[START OF Selected passage]
Condition codes, set by the ALU as part of its execution of an operation,
are sometimes used by subsequent instructions that choose an action
based on a particular condition. For example, an ADD instruction
can compute the (x + 8) part of the following if
statement:
if( (x + 8) != 0 ) {
x++;
}
The ALU’s execution of the ADD instruction sets condition codes based on
the result of adding (x + 8)
. A conditional jump instruction executed
after the ADD instruction tests the condition code bits set by
the ADD instruction and either jumps
(skips over executing the instructions in the if
body) or not
based on their value.
For example, if the ADD instruction sets the zero condition code to 0,
the conditional jump instruction will not jump past the instructions
associated with the if
body (0 for the zero condition code means that the
result of the ADD was not zero). If the zero condition code is 1, it will
jump past the if
body instructions.
To implement a jump past a set of instructions, the CPU writes
the memory address of the first instruction after the if
body
instructions into the program counter (PC), which contains the address
of the next instruction to execute.
An ALU circuit combines several arithmetic and logic circuits (for implementing its set of operations) with a multiplexer circuit to pick the ALU’s output. Rather than trying to selectively activate only the arithmetic circuit associated with the specific operation, a simple ALU sends its operand input values to all of its internal arithmetic and logic circuits. The output from all of the ALU’s internal arithmetic and logic circuits are input to its multiplexer circuit, which chooses the ALU’s output. The opcode input to the ALU is used as the signal input to the multiplexer to select which arithmetic/logic operation to select as the ALU’s output. Condition code output is based on the MUX output combined with circuitry to test the output’s value to determine each condition code bit.
Figure 2 shows an example ALU circuit that performs four different operations (ADD, OR, AND, and EQUALS) on two 32-bit operands. It also produces a single condition code output that indicates whether the result of the operation is zero. Notice that the ALU directs the opcode to a multiplexer that selects which of the ALU’s four arithmetic results it outputs.
The opcode input to the ALU comes from bits in the instruction that the CPU is executing. For example, the binary encoding for an ADD instruction might consist of four parts:
| OPCODE BITS | OPERAND A SOURCE | OPERAND B SOURCE | RESULT DESTINATION |
Depending on the CPU architecture, operand source bits might encode a CPU register, the memory address storing the operand value, or literal operand values. For example, in an instruction to perform 6 + 8, the literal values 6 and 8 could be encoded directly into the operand specifier bits of the instruction.
For our ALU, the opcode requires two bits because the ALU supports four operations, and two bits can encode four distinct values (00, 01, 10, 11), one for each operation. In general, an ALU that performs N distinct operations, needs log2(N) opcode bits to specify which operation result to output from the ALU.
Figure 3 shows an example of how the opcode and operand bits of an ADD instruction are used as input into our ALU.
5.5.2. The Register File
At the top of the memory hierarchy, the CPU’s set of general-purpose registers store temporary values. CPUs provide a very small number of registers, commonly 8-32 (e.g., the IA32 architecture provides 8, MIPS provides 16, and ARM provides 13). Instructions often get their operand values from, or store their results to, general-purpose registers. For example, an ADD instruction may be encoded as "add the value from Register 1 to the value from Register 2 and store the result in Register 3".
[END OF Selected passage]
— Stated exercise A —
Reproduce the part of the passage on ALUs and registers that opens with the words containing "For our ALU, the" and closes with "from the ALU.".
— Stated exercise B —
In the passage on ALUs and registers, how many general-purpose registers does the IA32 architecture provide?
[START OF Supplied records]
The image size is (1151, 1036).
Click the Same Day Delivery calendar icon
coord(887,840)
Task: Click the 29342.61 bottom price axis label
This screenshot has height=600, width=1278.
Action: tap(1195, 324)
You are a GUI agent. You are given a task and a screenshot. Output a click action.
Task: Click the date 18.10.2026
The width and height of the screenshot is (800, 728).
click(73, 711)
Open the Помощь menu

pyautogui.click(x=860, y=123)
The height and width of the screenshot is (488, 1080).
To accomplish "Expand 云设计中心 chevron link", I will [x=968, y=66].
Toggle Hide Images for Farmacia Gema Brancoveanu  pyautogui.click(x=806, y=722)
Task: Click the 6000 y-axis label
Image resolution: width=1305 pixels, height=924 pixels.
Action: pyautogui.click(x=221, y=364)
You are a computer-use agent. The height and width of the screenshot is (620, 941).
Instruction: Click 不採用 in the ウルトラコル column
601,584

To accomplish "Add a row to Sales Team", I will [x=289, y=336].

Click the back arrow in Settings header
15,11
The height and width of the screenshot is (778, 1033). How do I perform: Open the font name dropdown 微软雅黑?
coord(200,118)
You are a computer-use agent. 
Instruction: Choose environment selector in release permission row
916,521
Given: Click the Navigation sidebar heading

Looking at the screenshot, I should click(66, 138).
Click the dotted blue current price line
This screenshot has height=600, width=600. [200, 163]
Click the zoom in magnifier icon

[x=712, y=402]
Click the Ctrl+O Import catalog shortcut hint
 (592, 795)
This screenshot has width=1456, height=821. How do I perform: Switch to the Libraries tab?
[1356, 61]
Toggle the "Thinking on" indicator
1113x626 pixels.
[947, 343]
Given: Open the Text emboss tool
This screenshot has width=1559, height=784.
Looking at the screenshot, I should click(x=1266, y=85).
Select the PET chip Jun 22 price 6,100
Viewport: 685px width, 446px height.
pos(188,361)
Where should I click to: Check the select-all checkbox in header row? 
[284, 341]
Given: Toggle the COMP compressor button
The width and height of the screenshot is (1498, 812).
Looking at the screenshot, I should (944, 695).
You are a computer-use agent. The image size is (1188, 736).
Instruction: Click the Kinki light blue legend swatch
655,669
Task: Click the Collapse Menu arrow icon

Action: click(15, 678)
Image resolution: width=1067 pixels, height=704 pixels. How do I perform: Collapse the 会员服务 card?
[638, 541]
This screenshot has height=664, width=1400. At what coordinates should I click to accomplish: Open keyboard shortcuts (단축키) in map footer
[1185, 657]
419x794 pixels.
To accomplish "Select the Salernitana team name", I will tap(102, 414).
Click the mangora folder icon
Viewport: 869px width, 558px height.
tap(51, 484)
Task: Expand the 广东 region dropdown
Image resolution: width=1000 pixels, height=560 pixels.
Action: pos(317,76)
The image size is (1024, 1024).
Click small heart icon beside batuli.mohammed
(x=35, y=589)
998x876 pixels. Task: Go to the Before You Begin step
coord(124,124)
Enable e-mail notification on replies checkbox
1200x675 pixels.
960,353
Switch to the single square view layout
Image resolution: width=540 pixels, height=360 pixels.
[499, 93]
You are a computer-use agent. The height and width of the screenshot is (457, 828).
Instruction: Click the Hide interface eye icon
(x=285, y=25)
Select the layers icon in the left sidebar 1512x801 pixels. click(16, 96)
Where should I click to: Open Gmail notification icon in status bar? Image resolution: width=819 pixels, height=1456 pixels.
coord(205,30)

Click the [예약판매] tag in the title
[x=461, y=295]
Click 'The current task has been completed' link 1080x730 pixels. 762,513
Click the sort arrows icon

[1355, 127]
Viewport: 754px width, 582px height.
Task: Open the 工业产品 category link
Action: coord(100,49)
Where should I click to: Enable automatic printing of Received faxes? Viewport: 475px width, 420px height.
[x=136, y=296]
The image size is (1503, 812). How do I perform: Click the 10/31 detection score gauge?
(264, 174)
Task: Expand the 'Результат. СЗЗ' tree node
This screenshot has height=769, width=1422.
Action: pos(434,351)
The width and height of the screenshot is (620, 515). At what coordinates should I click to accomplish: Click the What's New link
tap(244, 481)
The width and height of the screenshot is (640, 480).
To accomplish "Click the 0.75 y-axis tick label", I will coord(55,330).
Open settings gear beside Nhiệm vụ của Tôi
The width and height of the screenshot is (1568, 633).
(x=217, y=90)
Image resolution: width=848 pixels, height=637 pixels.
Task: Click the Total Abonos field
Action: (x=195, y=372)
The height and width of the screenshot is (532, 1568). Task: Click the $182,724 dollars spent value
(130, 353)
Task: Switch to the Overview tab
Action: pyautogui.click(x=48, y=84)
[END OF Supplied records]
— Correct output A —
For our ALU, the opcode requires two bits because the ALU supports four operations, and two bits can encode four distinct values (00, 01, 10, 11), one for each operation. In general, an ALU that performs N distinct operations, needs log2(N) opcode bits to specify which operation result to output from the ALU.

— Correct output B —
8